▸ TASK ITEM
Scan the entries below and state how many lines contain "agent". No other output.

(Collected data entries)
****************

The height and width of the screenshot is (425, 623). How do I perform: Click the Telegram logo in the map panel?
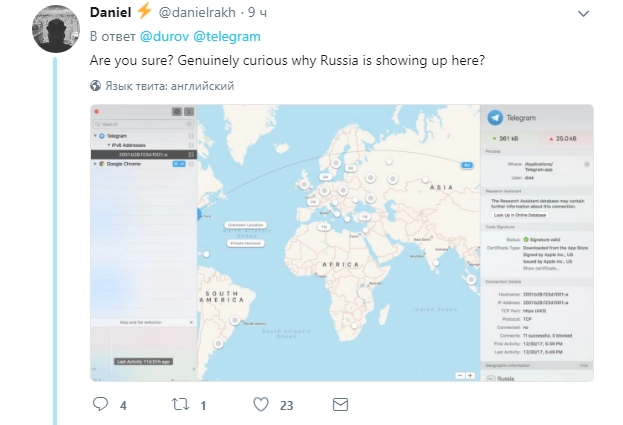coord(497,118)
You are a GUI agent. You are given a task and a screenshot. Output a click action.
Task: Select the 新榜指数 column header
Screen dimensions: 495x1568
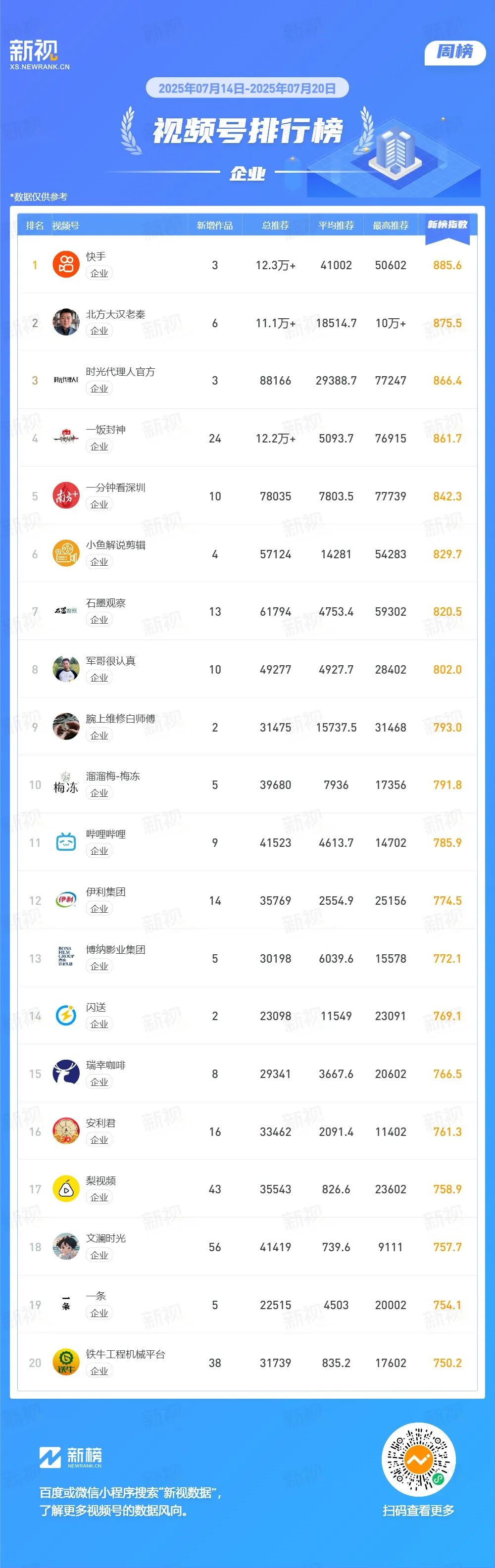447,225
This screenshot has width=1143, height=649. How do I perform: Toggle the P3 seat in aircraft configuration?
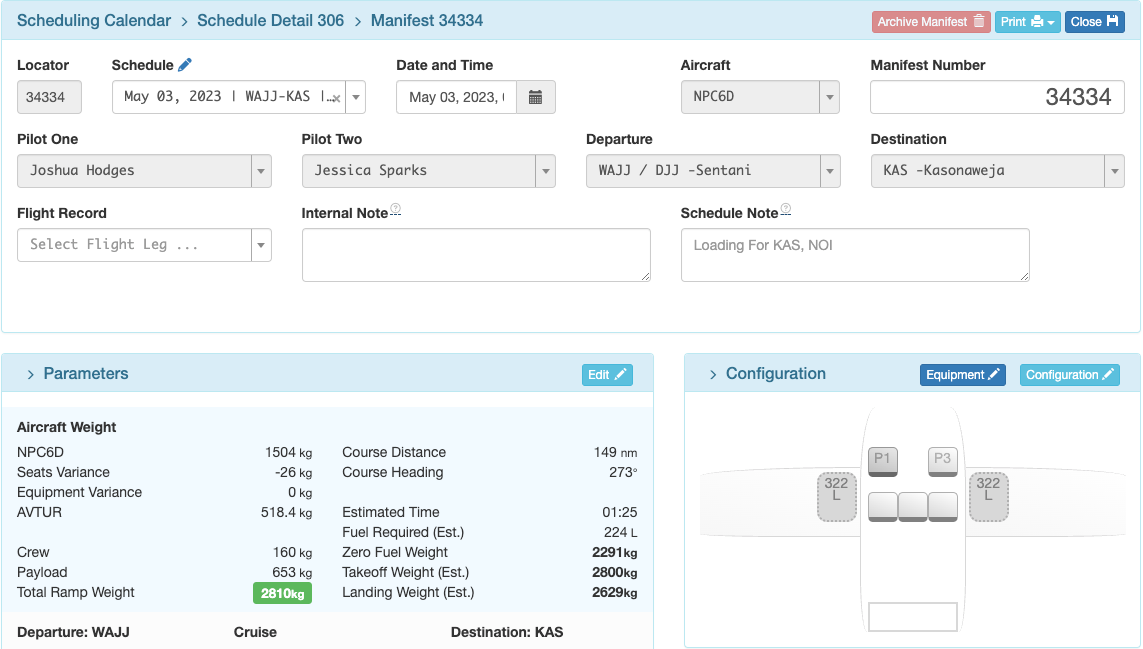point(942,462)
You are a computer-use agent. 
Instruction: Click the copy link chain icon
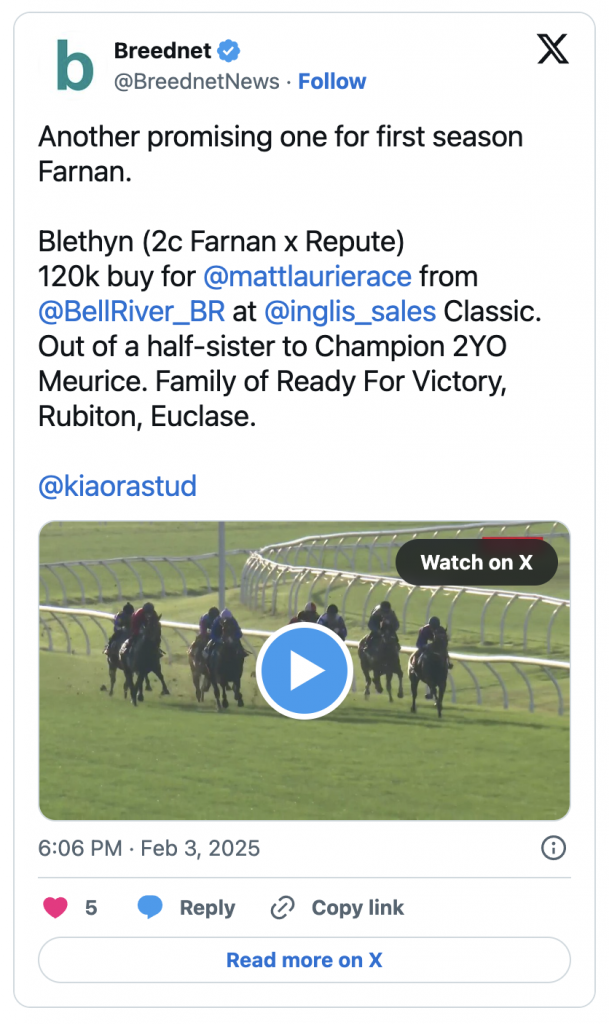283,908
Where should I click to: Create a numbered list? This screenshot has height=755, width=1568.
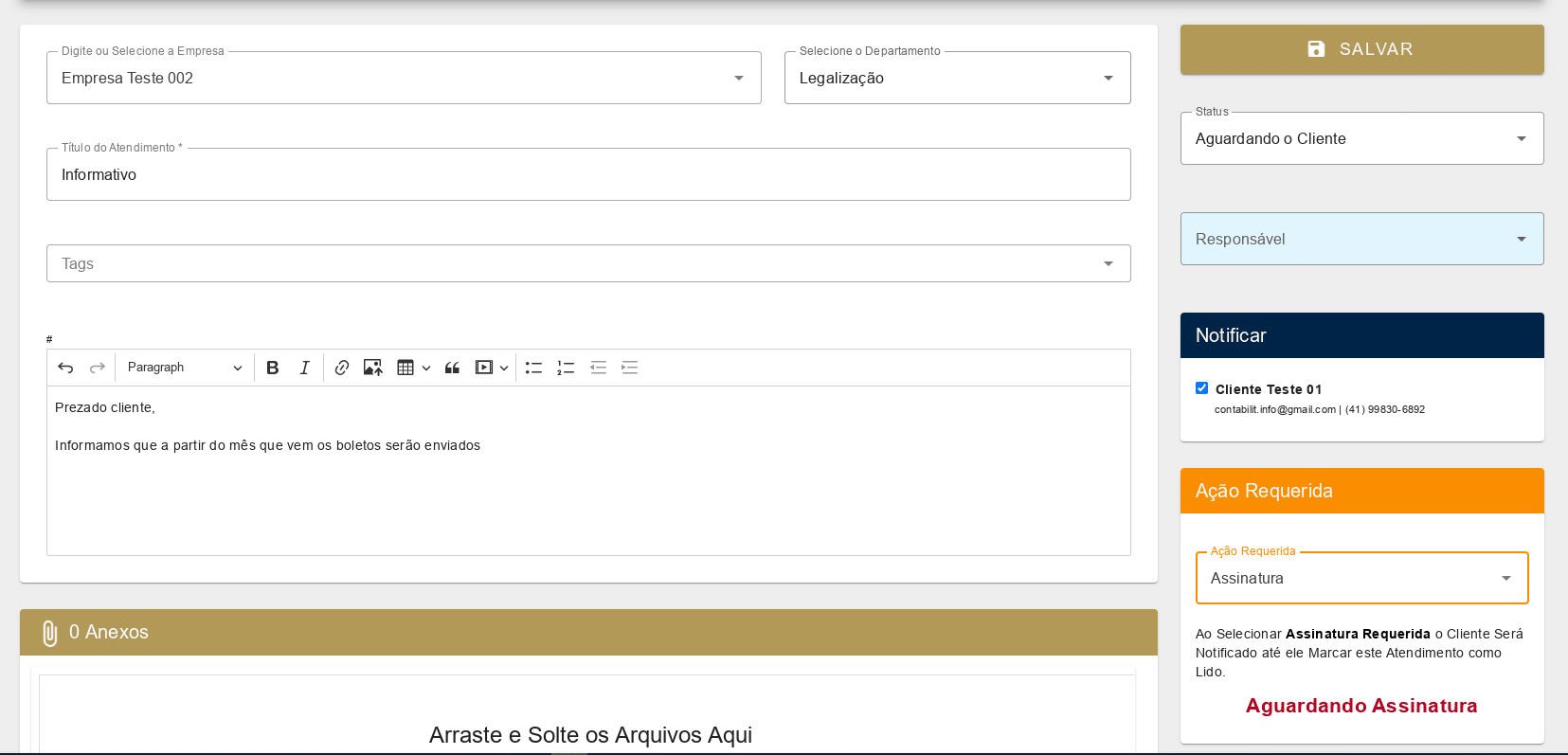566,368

****************

▸ RESPONSE
2